WORK REQUIRED:
Update the items below by changing "Price" to "Cost" wherever it appears, leaving everything else as it is.

RAW RECORDS:
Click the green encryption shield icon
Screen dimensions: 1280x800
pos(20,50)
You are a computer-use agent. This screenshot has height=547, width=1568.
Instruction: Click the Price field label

TASK RESULT:
Click the green encryption shield icon
Screen dimensions: 1280x800
pos(20,50)
You are a computer-use agent. This screenshot has height=547, width=1568.
Instruction: Click the Cost field label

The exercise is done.